In a bid to quell fears that the embattled Olympic Stadium plan may not be realized, Mayor Bloomberg and Governor Pataki presented the proposal to the International Olympic Committee’s evaluation commission yesterday. At the Peter White Studio on West 26th Street, an art gallery with walls of windows overlooking the Hudson River and the Metropolitan Transportation Authority rail yards, the commission members ate lunch and heard assurances that a deal for the stadium would be clinched before the Olympic committee votes for a host city July 6.
“The Mayor and Governor have expressed confidence to the commission that they would get approval for the stadium before the IOC vote,” the executive director of NYC2012, Jay Kriegel, said at a press briefing.
The city was in negotiations with the Jets for a year to build a stadium, to be officially known as the New York Sports and Convention Center, over the MTA rail yards on the West Side. In a surprise move, Madison Square Garden, which is owned by Cablevision, bid $600 million for the right to develop the land several weeks ago. The MTA has since opened the development rights at the rail yards to competitive bidding. A third offer for $700 million was made Monday.
Mr. Kriegel would not say what specific questions the commission asked, except to say they were “very technical questions about the plan.” He said the commission members did not inquire about how the city planned to succeed with the Jets plan considering the competitive bidding now being conducted. The commission members did not ask about a backup plan if the Jets stadium plan fails, Mr. Kriegel said.
The Olympic committee asks for an Olympic bid that includes charts, diagrams, and other specifics, and “a backup plan is not one of the things they asked for,” Mr. Kriegel said.
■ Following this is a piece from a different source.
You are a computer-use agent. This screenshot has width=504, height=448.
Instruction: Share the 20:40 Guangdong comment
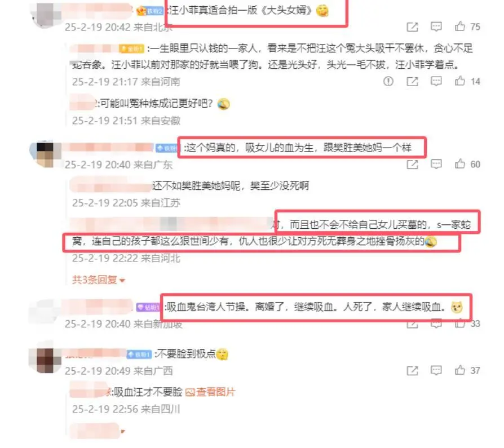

“One hundred and fifty years ago people were saying Central Park couldn’t be built … and now none of us could envision New York without it,” Mr. Kriegel said. “It was the same with Lincoln Center 50 years ago.” And it is the same with the Jets stadium today, he said.
In addition to the stadium site, the commission visited Madison Square Garden and seven other venues around the city during a grueling, all-day bus tour.
At the Garden, commission members shot hoops with the former senator and basketball star Bill Bradley, who was a gold medalist at the 1964 Olympic games.
Mr. Kriegel rebuffed any suggestion it was uncomfortable to bring the commission to the Garden, considering its owner’s stance on the Jets stadium.
“As we’ve said from the very beginning of the bid, the Garden has participated actively in the bid … we have a close working relationship,” he said.
A senior vice president at the Garden, Joel Fisher, presented the commission with the Olympic plan for the venue.
The commission also visited the National Tennis Center in Flushing Meadow Park and a model apartment for the proposed Olympic Village, also in Queens. Politicians who visited the commission while on its rounds included Borough Presidents Helen Marshall of Queens and C. Virginia Fields of Manhattan and Rep. Gregory Meeks, Democrat of Queens.
“No day is more important than today,” Deputy Mayor Daniel Doctoroff said yesterday evening at a press briefing. While the bid had been shown to Olympics authorities only on paper, it was brought to life yesterday as the commission saw “how the New York games would actually work on the New York streets,” Mr. Doctoroff said.
The deputy mayor also told the press that while the governor was with the commission, he informed them that his mother-in-law grew up in Morocco, the homeland of the commission’s chairwoman, Nawal el Moutawakel.
Today, the commission is scheduled to discuss the finances of the New York bid. According to the NYC2012 bid book, the Olympics would generate an estimated $3 billion in total revenue, with an operating budget of $2.8 billion.